*BSD News Article 86938

Path: euryale.cc.adfa.oz.au!newshost.carno.net.au!harbinger.cc.monash.edu.au!munnari.OZ.AU!news.mel.connect.com.au!news.syd.connect.com.au!phaedrus.kralizec.net.au!news.mel.aone.net.au!grumpy.fl.net.au!news.webspan.net!newsfeeds.sol.net!hammer.uoregon.edu!arclight.uoregon.edu!enews.sgi.com!ames!cnn.nas.nasa.gov!news
From: Hugh LaMaster <lamaster@nas.nasa.gov>
Newsgroups: comp.unix.bsd.freebsd.misc,comp.arch,comp.benchmarks,comp.sys.super
Subject: Re: benchmarking discussion at Usenix?
Date: Fri, 17 Jan 1997 15:45:52 -0800
Organization: NASA Ames Research Center
Lines: 72
Distribution: inet
Message-ID: <32E00F30.15FB@nas.nasa.gov>
References: <5am7vo$gvk@fido.asd.sgi.com> <32D3EE7E.794B@nas.nasa.gov> <32D53CB1.41C6@mti.sgi.com> <32DAD735.59E2@nas.nasa.gov> <32DD6761.167E@mti.sgi.com>
NNTP-Posting-Host: jeeves.nas.nasa.gov
Mime-Version: 1.0
Content-Type: text/plain; charset=us-ascii
Content-Transfer-Encoding: 7bit
X-Mailer: Mozilla 3.0 (X11; U; IRIX 5.2 IP12)
Xref: euryale.cc.adfa.oz.au comp.unix.bsd.freebsd.misc:34166 comp.arch:62495 comp.benchmarks:18949 comp.sys.super:6869

Dror Maydan wrote:
> 
> Hugh LaMaster wrote:

> > same on all three.  Numbers, anyone?

BTW, there are some more recent numbers in the
following online paper (there seems to be no
information on whether it has received further
publication - it seems to have been done as a
class project):

  "Cache Behaviour of the SPEC95 Benchmark Suite",
  Sanjoy Dasgupta and Edouard Servan-Schreiber

  http://http.cs.berkeley.edu/~dasgupta/paper/rep/rep.html

The paper looks at a subset of SPEC95, on a SPARC.
The paper suggests that 32 Byte block sizes are optimal
for SPEC95, for small (< 128KB) caches, on the machine 
in question - (presumably 32-bit addresses).  It appears 
to me from this data that a 64-bit address machine would 
likely do better with 64 Byte blocks, since the optimum is 
leaning that direction already.  Larger cache sizes also do
better with larger blocks, so machines with larger unified 
L1/L2 caches would likely do better with larger blocks.  
In short, it looks like the vendors have probably already 
done a pretty good job of optimizing their machines to run SPEC95.  
[Surprise, surprise].

> My point was that different machines do have different line sizes, and
> the differences are quite large.  On the SGI R10000, the secondary line
> size is 128 Bytes. On some IBM Power 2's, the line size is 256 Bytes.
> I'm pretty sure that some other vendors use 32 Byte line sizes.
> Why different vendors use different line sizes is probably related to
> both system issues and to which types of applications they try to
> optimize.  

We seem to be in raging agreement up to this point.

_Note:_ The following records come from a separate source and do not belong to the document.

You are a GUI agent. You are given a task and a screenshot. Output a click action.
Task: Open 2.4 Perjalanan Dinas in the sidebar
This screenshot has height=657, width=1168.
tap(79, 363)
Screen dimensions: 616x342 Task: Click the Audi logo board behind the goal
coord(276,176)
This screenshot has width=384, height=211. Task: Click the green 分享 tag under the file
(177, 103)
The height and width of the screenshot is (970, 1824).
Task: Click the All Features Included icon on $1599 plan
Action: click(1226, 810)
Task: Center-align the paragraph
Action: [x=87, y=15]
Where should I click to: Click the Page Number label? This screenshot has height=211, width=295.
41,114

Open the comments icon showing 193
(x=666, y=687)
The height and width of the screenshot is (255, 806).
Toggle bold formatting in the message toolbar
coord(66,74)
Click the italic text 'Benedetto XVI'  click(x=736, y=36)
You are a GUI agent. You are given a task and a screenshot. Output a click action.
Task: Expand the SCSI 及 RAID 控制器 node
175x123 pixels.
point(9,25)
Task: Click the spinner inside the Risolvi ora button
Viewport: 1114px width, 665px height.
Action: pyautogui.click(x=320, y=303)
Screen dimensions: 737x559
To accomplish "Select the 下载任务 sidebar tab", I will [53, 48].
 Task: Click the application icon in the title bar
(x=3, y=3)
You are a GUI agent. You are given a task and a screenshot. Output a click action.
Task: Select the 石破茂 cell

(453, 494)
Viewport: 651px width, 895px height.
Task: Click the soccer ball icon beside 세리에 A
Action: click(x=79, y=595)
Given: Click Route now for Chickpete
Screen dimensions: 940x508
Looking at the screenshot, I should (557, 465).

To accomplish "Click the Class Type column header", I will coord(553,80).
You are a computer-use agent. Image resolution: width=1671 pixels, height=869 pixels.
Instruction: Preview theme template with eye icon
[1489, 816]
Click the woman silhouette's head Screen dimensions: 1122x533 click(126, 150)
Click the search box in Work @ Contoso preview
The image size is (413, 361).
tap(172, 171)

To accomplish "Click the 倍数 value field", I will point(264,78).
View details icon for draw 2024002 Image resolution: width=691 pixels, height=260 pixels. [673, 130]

>            But, it is irrelevant to the benchmarking issue.

I still like to think that microbenchmarks like lmbench and STREAM,
larger benchmarks like SPEC95, and full-sized application performance,
could be correlated, and even "understood" starting from basic machine
performance.  So, I think I disagree with the above statement. 

                                                                The
issue
> is that lmbench measures the latency for fetching a single pointer.  On
> such a benchmark a large-line machine will look relatively worse
> compared to the competition than if instead one used a benchmark that
> measured the latency of fetching a cache line.

Certainly true.  Of course, in some cases, the machines which have
long main memory latencies are *also* the same machines with poor
bandwidth.

> Now which benchmark is "better".  I think both are interesting.  Which
> is more relevant to a typical integer application?  I don't know.

I don't think there is any doubt that the latencies of the (entire) 
memory hierarchy are a major determinant of "integer" performance.
For engineering-and-scientific code, the picture is murkier.  Some
codes are pretty much 100% bandwidth determined.  Others are not
much different from "integer" performance [assuming you have a modern,
fast, FP implementation].  It is actually the middle ground that is
most "interesting": the codes which can't be trivially transformed
to contiguous memory references, which have independent computed
indices, 
and so on.  This is the area where "concurrency", as distinguished from
the ratio of bandwidth:latency, gets interesting.